5a.4 The Bazzell practitioner layer (method, never authority)
Execution workflows (triage, knolling, selector→pivot, tiered source sequencing, broker-removal register, de-index-before-content, monitoring cadence) are cited as named practitioner methods, never as governing authority. No decayed tool/URL/broker brand names in the template body (they live in a separate dated reference dataset). Privacy/disinformation and legal-escalation levers carry a non-attorney caveat and route grey-area actions to counsel.
5a.5 Coverage-band rule (which grounding applies)

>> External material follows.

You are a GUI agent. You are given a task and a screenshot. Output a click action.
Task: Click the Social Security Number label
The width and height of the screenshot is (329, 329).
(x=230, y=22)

Read the discipline’s doctrine crosswalk row first:
- FULL — cite the Army/Joint pub as governing authority; the four OSINT extensions apply to OSINT products.
- PARTIAL — the NE/IPB spine governs method; cite a named civilian standard as the governing authority (e.g. USSS/ATAP/WAVR-21 for protective intelligence).
- GAP — cite the external standard (NIST/ASIS/PSC.1/ISO); the NE spine is an analytic lens only, not authority.
- Across all bands: govern METHOD by doctrine, never import AUTHORITY; military collection authorities never transfer.
6. Scope & altitude-appropriate spine
This standard governs (report) deliverables only. (plan), (retained service), and (system) deliverables are a different artifact class with their own standards — confirm a deliverable is genuinely a report (not a mis-tagged plan/design/program) before building its template.
Altitude-appropriate spine: the §2 anatomy is the default for analytic products. Operational products (e.g., skip-trace) adapt it — keep BLUF, graded sources, the product’s core confidence artifact, gaps, methodology, legal caveat; drop SAT apparatus (KJ table / ACH / KAC / premortem) that would be generic ceremony. Specialize or cut, never pad.